Selected text:
Segment Open

My timeline (which contains a lot of project leaders/sysadmins from big projects) is filling with posts about a new, ongoing wave of what most likely are scrapers collecting training data for „AI“ companies.

jab01701mid@mastodon.social

@jwildeboer @alan It's sad that we can't use MAC address-based filtering on the IoT client devices themselves. All of them reserve blocks of MAC addresses, usually from the NIC manufacturer's block, where it would be easy to block all traffic from "Samsung TV sets" or "Roku Devices" or "Apple TV".

rytmis@hachyderm.io

@agturcz @alan @jwildeboer

Apparently many ”smart” TV manufacturers ship proxy SDKs from companies like Bright, and they turn the TVs into nodes in a botnet that is used for ”AI” data scraping, so the traffic comes from all over the place.

I’d guess not many consumers know about it, let alone have the technical know-how to prevent it.

woozle@toot.cat

@jwildeboer @alan

I have a proposal: BotID

chrisp@cyberplace.social

@dzwiedziu @jwildeboer Web 4.0, invite only with lobste.rs style reputation system.

photo55@mastodon.social

@jwildeboer @alan
I suppose one could rate limit the site's outward traffic, without reference to where it is going ...
And then have a very long list of specific addresses which get an extra rate.
And that list, which would be like a Squid access list, could be shared in some sections among quite a lot of sites.

mgd81@infosec.exchange

@jwildeboer At work, I've simply begun blocking /8's at the firewall.... it's easier and actually causes less collateral damage than one might assume at this point.

dascandy@infosec.exchange

@alan @jwildeboer The residential proxy is the *industrialized* scale use of smart TVs to host a proxy for companies to use to redirect requests through, so it's actually most people's regular TVs that are attacking you.

Segment Closed

Your tasks:
(1) In the Mastodon thread about AI scrapers, what does mgd81 say they have begun blocking at the firewall at work?
(2) Echo a passage of the Mastodon thread about AI scrapers: begin at the words that have "And then have" and stop after "at this point.".
(3) Can you give what comes next in the Mastodon thread about AI scrapers, picking up after its last post?
The lines play no part in any of this.

Exercise data:
Segment Open

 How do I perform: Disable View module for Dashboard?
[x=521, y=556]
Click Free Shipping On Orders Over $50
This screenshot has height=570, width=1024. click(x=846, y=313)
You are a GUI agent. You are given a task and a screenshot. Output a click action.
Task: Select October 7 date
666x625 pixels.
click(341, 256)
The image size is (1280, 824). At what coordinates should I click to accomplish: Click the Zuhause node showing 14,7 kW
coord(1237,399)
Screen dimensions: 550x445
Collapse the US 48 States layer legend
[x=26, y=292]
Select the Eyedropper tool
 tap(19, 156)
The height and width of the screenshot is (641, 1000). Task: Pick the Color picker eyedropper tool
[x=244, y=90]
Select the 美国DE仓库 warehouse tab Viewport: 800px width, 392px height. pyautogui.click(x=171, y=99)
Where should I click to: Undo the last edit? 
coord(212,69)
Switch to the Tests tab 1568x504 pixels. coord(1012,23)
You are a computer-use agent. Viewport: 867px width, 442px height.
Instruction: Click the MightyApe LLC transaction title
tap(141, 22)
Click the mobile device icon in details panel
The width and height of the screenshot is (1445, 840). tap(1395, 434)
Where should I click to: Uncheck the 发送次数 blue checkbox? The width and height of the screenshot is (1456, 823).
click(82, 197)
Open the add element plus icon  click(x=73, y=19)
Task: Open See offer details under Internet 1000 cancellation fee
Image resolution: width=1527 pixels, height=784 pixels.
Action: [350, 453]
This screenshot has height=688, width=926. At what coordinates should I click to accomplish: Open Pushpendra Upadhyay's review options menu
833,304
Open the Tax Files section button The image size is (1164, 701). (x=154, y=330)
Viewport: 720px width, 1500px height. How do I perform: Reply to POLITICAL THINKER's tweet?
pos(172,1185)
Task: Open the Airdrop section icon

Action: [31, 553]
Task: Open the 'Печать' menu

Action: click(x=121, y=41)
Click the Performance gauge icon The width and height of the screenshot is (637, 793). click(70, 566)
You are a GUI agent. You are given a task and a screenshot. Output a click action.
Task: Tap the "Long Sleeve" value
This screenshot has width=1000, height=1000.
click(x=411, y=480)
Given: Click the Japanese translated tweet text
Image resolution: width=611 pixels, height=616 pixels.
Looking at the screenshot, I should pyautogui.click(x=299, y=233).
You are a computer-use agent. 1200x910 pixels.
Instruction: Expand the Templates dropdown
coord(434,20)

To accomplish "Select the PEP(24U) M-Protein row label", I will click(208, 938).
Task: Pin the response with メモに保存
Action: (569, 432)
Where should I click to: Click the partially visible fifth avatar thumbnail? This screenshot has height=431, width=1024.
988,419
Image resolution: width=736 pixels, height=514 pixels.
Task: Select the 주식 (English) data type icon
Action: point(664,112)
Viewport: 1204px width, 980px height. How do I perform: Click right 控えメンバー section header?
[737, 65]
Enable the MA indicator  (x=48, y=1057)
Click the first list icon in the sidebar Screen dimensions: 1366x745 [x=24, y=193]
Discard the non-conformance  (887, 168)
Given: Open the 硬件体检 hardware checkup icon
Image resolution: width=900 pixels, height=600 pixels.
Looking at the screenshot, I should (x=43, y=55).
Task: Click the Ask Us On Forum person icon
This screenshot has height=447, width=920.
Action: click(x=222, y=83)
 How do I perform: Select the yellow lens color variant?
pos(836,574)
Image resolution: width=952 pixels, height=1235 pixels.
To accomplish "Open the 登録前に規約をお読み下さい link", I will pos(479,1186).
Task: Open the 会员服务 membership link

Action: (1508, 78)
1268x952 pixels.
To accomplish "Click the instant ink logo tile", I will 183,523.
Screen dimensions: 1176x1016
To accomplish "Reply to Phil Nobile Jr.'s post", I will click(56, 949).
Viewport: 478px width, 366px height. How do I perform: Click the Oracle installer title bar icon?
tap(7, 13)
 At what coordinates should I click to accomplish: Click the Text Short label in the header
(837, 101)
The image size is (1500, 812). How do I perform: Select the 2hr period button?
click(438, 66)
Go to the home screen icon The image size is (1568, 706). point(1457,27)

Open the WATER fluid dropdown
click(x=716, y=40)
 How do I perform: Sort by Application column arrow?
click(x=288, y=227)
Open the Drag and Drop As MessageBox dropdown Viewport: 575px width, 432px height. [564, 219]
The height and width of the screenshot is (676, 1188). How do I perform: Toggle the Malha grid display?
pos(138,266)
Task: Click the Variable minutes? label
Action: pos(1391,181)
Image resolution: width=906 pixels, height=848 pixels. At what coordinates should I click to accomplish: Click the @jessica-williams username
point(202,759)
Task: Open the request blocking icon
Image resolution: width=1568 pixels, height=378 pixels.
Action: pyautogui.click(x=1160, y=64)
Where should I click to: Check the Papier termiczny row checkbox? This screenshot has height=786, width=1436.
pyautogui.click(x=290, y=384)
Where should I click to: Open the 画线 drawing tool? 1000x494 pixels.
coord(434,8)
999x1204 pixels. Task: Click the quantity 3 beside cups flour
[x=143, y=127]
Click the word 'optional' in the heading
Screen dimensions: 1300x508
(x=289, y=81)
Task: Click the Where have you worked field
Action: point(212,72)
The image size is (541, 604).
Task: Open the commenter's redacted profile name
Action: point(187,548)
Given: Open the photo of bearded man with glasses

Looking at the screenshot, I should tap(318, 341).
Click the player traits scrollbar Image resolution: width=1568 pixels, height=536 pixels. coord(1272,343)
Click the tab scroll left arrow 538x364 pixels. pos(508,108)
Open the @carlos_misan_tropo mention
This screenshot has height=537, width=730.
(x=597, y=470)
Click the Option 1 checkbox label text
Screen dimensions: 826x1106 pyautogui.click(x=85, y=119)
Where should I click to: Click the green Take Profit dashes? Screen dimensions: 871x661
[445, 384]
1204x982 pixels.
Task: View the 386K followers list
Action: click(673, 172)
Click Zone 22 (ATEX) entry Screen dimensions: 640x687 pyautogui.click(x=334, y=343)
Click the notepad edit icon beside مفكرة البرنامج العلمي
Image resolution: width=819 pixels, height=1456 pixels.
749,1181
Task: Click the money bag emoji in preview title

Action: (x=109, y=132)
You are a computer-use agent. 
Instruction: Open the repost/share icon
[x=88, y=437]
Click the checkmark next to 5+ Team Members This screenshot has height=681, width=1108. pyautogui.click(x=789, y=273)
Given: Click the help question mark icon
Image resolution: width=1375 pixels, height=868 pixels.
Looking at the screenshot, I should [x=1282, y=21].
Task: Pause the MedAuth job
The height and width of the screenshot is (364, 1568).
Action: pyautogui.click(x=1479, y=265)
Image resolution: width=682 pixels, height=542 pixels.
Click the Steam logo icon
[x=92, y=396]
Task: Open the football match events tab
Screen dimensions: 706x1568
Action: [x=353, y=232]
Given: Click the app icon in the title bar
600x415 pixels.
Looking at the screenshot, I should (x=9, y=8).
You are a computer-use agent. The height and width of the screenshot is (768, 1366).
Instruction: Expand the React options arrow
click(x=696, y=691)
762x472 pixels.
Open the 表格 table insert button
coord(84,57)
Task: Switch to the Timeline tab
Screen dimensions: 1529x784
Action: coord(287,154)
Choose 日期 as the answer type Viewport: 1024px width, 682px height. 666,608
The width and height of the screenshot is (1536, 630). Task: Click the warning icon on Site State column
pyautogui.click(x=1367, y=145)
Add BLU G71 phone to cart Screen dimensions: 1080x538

Segment Closed

Numbered answers:
(1) They have begun blocking /8's.

(2)
And then have a very long list of specific addresses which get an extra rate.
And that list, which would be like a Squid access list, could be shared in some sections among quite a lot of sites.

mgd81@infosec.exchange

@jwildeboer At work, I've simply begun blocking /8's at the firewall.... it's easier and actually causes less collateral damage than one might assume at this point.

(3)
Which also means that if you block any of them, you're cutting off actual users too. Residences have one IP, and most users don't even know they're hosting a proxy for companies to lease.

dascandy@infosec.exchange

@DamonHD @nxadm @koen_hufkens @jwildeboer Not so much compromise as shipped with the device.

harry_wood@en.osm.town

@jwildeboer @TimWardCam Yes. This was puzzling me. Surely the big AI providers, OpenAI, Google, etc, wouldn't want to damage their brand by operating scrapers so incompetently.

But no. It's not them. The scraperpocalypse coincides with the arrival of LLMs *partly* because of increased demand for data sets, but partly just because LLM coding enables vast armies of script kiddies to easily develop scrapers that use circumvention tactics.

jwildeboer@social.wildeboer.net

@harry_wood The scrapers that hammer my server aren't using circumvention tactics and are, in fact, very stupid ones. What makes them hard to block is that they come from all over the world, with unique IP addresses that have no clearly identifiable origin. That's the "residential IP proxy" effect. They do a few requests and disappear again. So rate limiting doesn't catch them. @TimWardCam

b_b@mastodon.roflcopter.fr

@algernon @grumpybozo @alan @jwildeboer Did you try to use that trick ? What tool did you used and did it works well ?

algernon@come-from.mad-scientist.club

@b_b @grumpybozo @alan @jwildeboer I've been using this trick (+ a few tweaks) for about a year now, with iocaine, with great success.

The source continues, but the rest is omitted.